2. Extraordinary Machine, Fiona Apple. “Oh Well” is my favorite. “I was feeding on the need for you to know me, devastated at the rate you fell below me. What wasted unconditional love, on somebody who doesn’t believe in the stuff. Oh, well.” (The way she belts out that last “what wasted unconditional love” gets its own award for best delivery of any line on a record released in 2005.) Because really, when you open yourself up to someone you thought you could count on, and you just want them to see you and love you for who you are, but then they turn into somebody else on you, what are you going to do about it? Have an adult conversation with someone who’s totally incapable of one? No. The only thing you can do is watch them go, and sit there with the fact that the answers you need aren’t going to come. Oh, well. “Please Please Please” is a lot of fun — “My method is uncertain; it’s a mess, but it’s workin'” — and “Better Version of Me” is all groove. From start to finish, this thing is unstoppable.
3. 12 Songs, Neil Diamond. I grew up hearing a lot of Neil Diamond, and the older I get the more I admire his particular brand of songcraft. Never has that gift shown through as purely as it does here, thanks in large part to minimal production by Rick Rubin. (You’ll be shocked by how few instruments some of these songs have.) My favorites are the rollicking “Delirious Love” and album closer “We,” with sweet lyrics and quirky music that would make Harry Nillson proud. It’s good.

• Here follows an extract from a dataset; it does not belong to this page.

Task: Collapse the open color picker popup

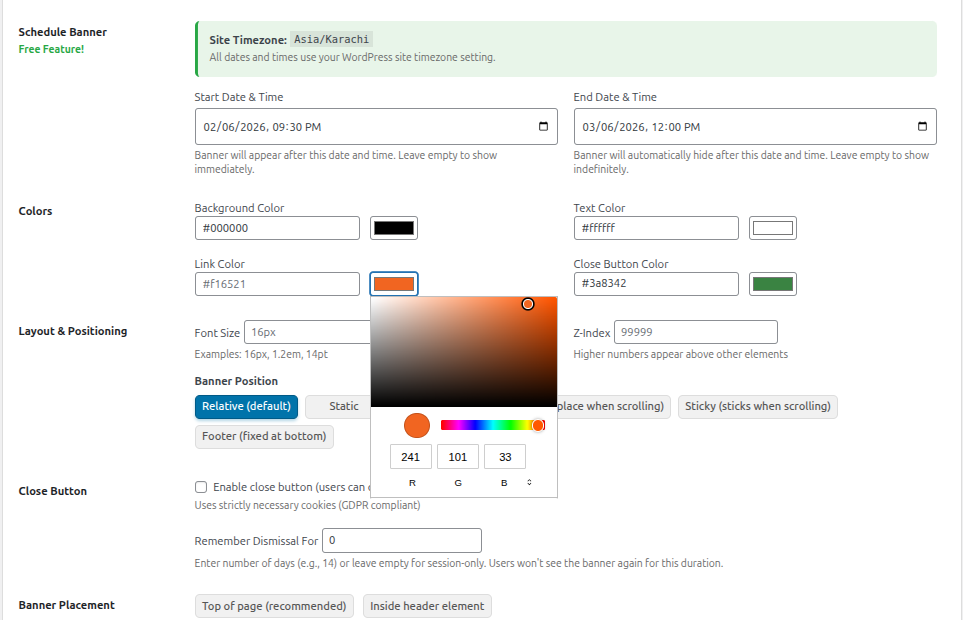Action: point(393,283)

4. Made in China, Juliana Hatfield. “What the fuck? It’s a miracle I’m even here. You’re over me, but I’m alive. What do I care?” As far as I’m concerned, Juliana Hatfield never left. “Made in China” combines the immediacy of some of the earliest Blake Babies stuff with the rawness of Bed and the bark/bite of Total System Failure. It’s obvious that she banged it out in a hurry; it’s fierce, and it hurts. I’ve always related really well to Juliana’s lyrics, and it scares me a little when I think about how well I relate to some of these. A signature line from “My Pet Lion”: “I’ve got tricks to keep me in line, like being good for a while. I sit on my hands, but my heart speeds up. So I just say, ‘What the fuck.’ Can’t hold on. I gotta let go.” Let it go, Juliana. We’ve all got to let it out sometime.

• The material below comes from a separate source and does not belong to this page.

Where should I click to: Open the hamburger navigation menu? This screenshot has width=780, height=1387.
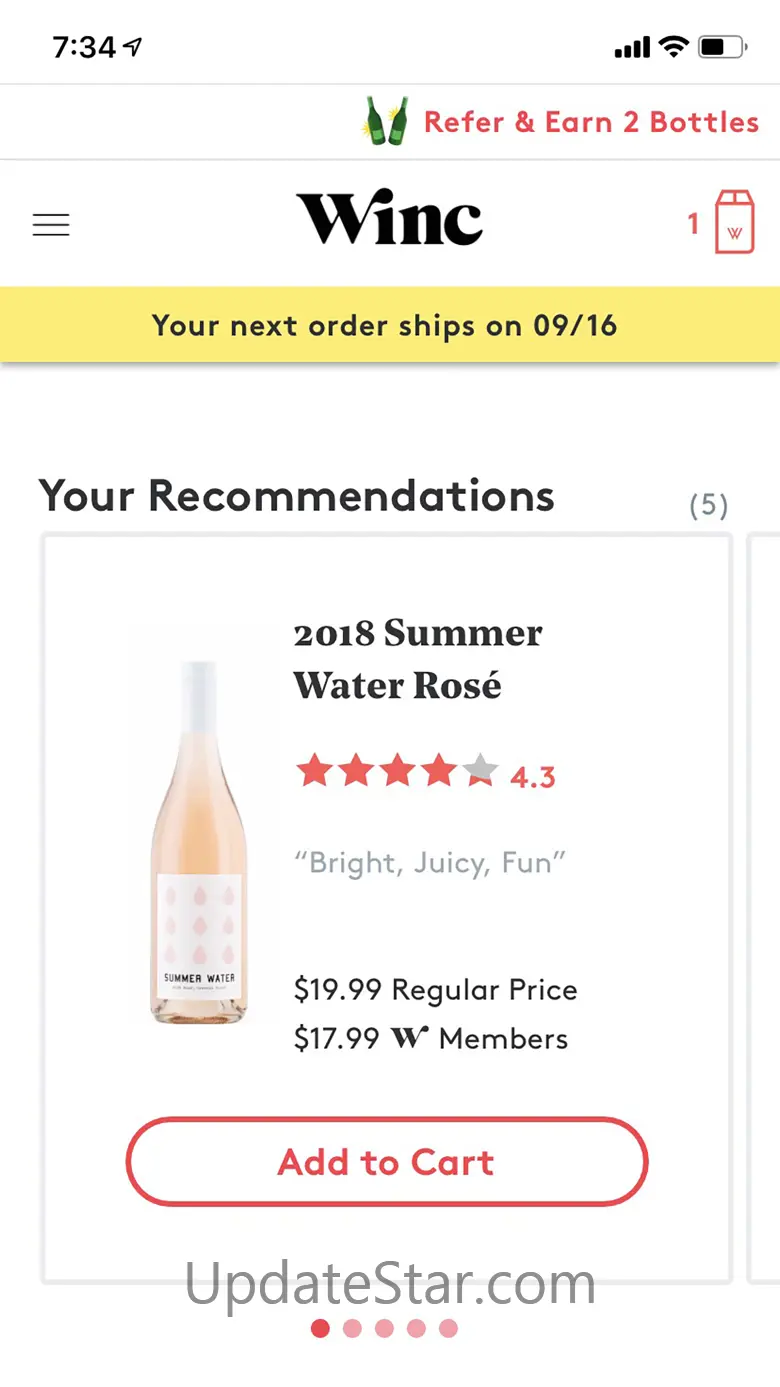51,225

5. Hearts & Flowers, The Dilettantes. One-woman rock factory Kay Hanley (of the late, great Letters to Cleo) and fellow rocker Michelle Lewis are on every song here, with guest spots being filled by the likes of Leah Andreone, Lisa Loeb and Tracy Bonham. (Nina Gordon — the sweet that made Veruca less salty — is also a revolving member, but the stuff with her was recorded too late to appear on this EP.) It’s hot California girl rock from some of the best female writers, singers, and players in the business, and God bless Kay and Michelle for making a happy home for these Venuses of Chick Rock. Hooks and harmonies abound, and the first time I heard Lisa Loeb saunter into the second verse of “September Girls Still Want U” … whew. This is the second year in a row that an EP involving Kay Hanley has beaten out full-length LPs by other artists for a slot in the top 5.